I genuinely wanted to start a family and I knew I was ready. But Sam*, my partner of four years at the time, was not on the same page.

When I brought it up for the first time, he said we should wait. "Let's get more financially secure first," he told me.

I understood where he was coming from. We were renting at the time and still figuring things out, so I agreed. I also thought we were working toward the same future.

Then I got a new job and my salary greatly improved. We bought a small cottage together that needed a bit of work.

I assumed being homeowners would be the green light for starting a family, but when I raised the topic again, he said, "Let's wait until we renovate. The house isn't ready for a baby." Looking back, I realised it was just another excuse.
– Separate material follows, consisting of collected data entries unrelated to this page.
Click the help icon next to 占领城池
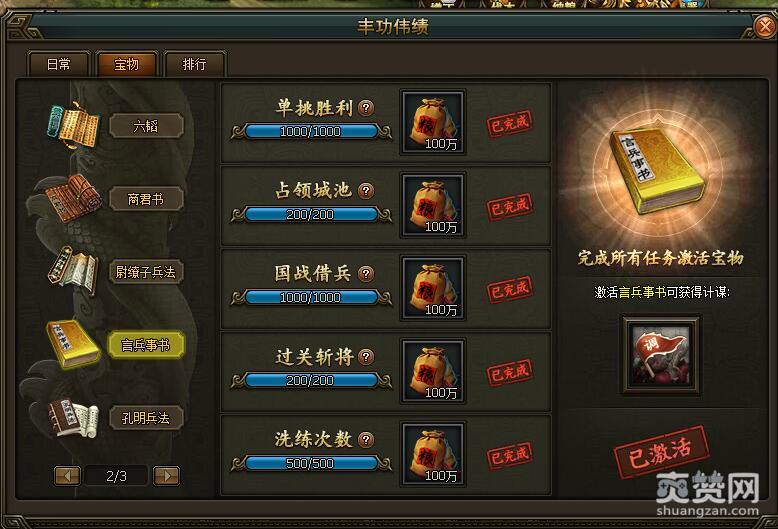 366,190
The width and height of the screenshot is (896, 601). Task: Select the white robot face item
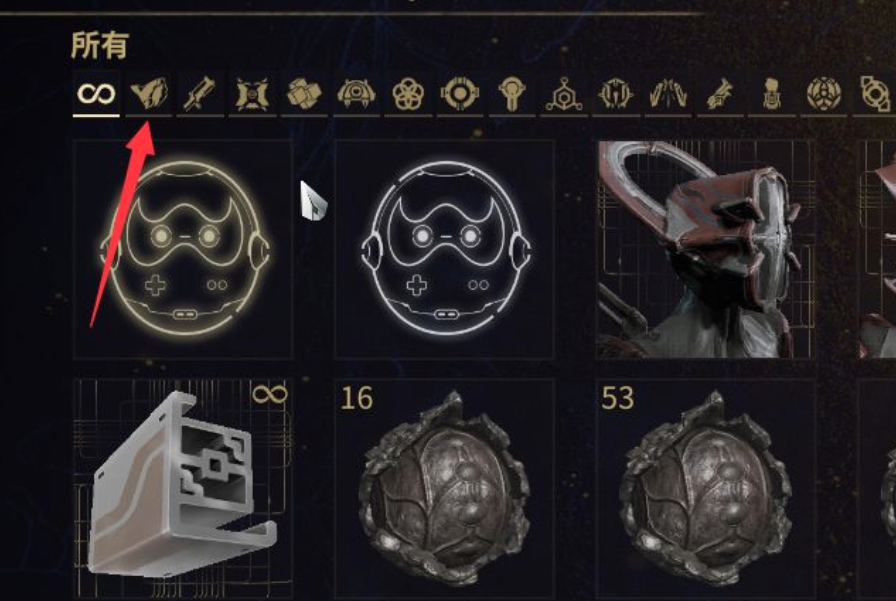445,249
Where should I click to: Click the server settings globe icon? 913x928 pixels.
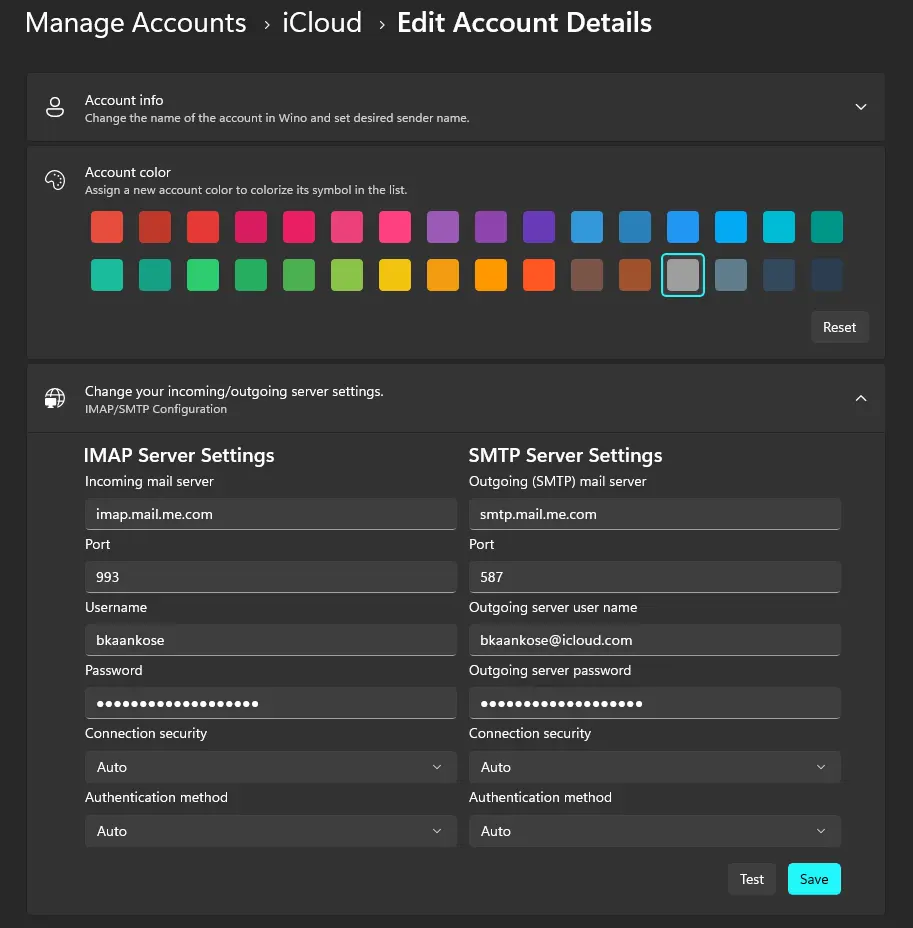pyautogui.click(x=55, y=398)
Watch: The Transformative Joy of Babies. Post continues after podcast.


Video via Mamamia.

Still, I waited and then two more years passed. We finished the renovations, turned our spare room into an office "for now," and continued living like a couple who had plenty of time. But I knew I didn't want to wait much longer. I was 33 by then, and I told him very clearly, that I was ready.

"You promised me after the renovation. I've waited, and now I need to know where you stand."

That's when he told me the truth, or what I thought was the truth at the time.

He sat me down and said he didn't think he wanted to be a father at all. He said he'd been wrestling with it for a while and didn't think it would be fair to keep me hanging on. "You'll make a fantastic mum," he told me. "But I'm not your man."

I couldn't believe it. I was just so devastated. He ended things with me and I moved out of our house. I stayed with a friend for a few weeks and eventually found a place of my own.

It was a dreadful time because I wasn't only grieving the breakup, but also the future I thought we were going to have. I felt like my dream of being a mother was destroyed.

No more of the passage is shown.